• **WHAT THIS TASK INVOLVES**
From the line with "How do I perform: Click fold" down to the final line of the material below, quote every line exactly and leave out all lines before it.

***** MATERIALS PROVIDED

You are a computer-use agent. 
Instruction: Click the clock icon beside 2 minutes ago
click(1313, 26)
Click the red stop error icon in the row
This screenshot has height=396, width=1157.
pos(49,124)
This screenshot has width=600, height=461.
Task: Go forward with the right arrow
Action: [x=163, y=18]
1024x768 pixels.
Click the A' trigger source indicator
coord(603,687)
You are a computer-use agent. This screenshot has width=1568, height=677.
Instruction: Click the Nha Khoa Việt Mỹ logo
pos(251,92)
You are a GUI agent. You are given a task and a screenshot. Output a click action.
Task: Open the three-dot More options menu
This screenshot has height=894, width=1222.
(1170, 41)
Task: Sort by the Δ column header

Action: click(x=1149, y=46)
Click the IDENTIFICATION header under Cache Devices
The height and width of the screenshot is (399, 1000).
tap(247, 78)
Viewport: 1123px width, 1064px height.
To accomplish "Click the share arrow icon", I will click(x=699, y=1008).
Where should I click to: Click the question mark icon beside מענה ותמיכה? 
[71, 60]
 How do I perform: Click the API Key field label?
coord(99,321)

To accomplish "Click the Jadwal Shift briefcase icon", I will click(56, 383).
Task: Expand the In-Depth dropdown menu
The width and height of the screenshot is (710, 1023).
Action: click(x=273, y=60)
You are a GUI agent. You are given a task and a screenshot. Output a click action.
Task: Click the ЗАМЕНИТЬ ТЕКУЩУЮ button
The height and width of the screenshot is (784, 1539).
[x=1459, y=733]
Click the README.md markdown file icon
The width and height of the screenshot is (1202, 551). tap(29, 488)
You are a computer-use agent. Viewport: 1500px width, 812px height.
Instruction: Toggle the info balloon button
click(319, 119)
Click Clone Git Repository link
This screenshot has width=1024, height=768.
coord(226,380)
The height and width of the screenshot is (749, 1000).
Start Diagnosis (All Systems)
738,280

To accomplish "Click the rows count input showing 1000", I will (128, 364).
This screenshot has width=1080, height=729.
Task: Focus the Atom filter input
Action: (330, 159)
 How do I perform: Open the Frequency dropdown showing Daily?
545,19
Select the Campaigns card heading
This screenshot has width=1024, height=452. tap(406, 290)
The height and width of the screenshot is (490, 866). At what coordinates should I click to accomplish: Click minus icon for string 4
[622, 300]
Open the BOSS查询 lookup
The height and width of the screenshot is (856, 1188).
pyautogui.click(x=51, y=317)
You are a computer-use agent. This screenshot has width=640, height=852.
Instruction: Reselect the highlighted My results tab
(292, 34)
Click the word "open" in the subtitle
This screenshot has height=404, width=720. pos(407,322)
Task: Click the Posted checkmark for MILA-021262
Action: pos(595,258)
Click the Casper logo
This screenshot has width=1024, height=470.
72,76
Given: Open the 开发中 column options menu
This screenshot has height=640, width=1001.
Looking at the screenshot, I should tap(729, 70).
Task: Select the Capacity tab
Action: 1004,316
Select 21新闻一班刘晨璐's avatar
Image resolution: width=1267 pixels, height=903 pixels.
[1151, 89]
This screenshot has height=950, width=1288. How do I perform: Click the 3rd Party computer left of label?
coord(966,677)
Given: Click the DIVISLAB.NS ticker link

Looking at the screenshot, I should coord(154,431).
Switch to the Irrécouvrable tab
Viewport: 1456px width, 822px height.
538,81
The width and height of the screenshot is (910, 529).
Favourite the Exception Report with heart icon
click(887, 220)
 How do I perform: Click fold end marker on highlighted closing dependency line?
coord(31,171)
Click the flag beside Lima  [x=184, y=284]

**********

• **SOLUTION TO THIS TASK**
 How do I perform: Click fold end marker on highlighted closing dependency line?
coord(31,171)
Click the flag beside Lima  [x=184, y=284]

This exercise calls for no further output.